───── Task material ─────

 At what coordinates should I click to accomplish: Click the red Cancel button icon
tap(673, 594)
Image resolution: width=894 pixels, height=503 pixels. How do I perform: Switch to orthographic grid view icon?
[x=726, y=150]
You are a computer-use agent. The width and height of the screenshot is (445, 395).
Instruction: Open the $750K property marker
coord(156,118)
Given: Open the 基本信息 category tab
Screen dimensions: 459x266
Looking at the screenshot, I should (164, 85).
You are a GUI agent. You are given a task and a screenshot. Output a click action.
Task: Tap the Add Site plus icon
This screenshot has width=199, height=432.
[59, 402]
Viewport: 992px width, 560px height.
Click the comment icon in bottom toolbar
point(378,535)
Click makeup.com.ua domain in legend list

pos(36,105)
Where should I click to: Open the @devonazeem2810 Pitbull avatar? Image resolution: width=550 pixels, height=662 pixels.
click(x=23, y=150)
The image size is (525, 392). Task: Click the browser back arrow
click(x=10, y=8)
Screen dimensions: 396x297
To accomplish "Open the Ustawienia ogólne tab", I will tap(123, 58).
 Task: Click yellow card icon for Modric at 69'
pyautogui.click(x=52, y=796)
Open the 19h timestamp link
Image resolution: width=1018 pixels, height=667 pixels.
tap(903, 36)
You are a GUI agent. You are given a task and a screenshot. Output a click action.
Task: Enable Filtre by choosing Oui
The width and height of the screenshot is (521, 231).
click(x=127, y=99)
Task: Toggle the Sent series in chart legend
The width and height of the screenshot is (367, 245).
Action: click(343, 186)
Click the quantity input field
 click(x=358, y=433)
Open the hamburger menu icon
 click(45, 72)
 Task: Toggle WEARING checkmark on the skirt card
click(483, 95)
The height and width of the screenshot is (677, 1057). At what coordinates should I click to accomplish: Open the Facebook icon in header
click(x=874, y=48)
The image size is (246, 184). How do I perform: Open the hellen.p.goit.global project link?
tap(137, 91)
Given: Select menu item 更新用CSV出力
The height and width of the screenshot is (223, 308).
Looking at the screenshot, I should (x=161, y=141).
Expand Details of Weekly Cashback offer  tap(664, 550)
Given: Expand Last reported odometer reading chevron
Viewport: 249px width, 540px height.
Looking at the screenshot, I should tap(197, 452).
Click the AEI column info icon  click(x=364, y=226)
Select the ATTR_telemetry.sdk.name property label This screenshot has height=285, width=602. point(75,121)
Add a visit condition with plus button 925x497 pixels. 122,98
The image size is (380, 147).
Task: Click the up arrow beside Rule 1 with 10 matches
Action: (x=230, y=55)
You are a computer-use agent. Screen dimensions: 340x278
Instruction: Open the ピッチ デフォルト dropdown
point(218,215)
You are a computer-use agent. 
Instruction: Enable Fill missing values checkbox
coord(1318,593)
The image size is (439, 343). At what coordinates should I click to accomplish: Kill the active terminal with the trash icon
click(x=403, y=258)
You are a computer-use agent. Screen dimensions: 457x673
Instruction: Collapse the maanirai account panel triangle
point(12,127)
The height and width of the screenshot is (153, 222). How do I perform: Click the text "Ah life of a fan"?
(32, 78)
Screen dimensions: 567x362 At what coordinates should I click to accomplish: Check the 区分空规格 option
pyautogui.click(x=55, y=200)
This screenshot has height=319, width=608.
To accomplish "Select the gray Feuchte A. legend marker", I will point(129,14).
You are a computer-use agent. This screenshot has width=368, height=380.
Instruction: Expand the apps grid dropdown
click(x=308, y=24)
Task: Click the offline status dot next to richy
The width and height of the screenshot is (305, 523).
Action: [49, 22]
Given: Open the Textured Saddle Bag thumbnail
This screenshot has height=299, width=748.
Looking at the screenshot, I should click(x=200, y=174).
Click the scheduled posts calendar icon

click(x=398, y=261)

─────

Exercise prompt: Find the lines above that contain the word "Select" and copy each one.

Written answer:
Given: Select menu item 更新用CSV出力
Select the ATTR_telemetry.sdk.name property label This screenshot has height=285, width=602. point(75,121)
To accomplish "Select the gray Feuchte A. legend marker", I will point(129,14).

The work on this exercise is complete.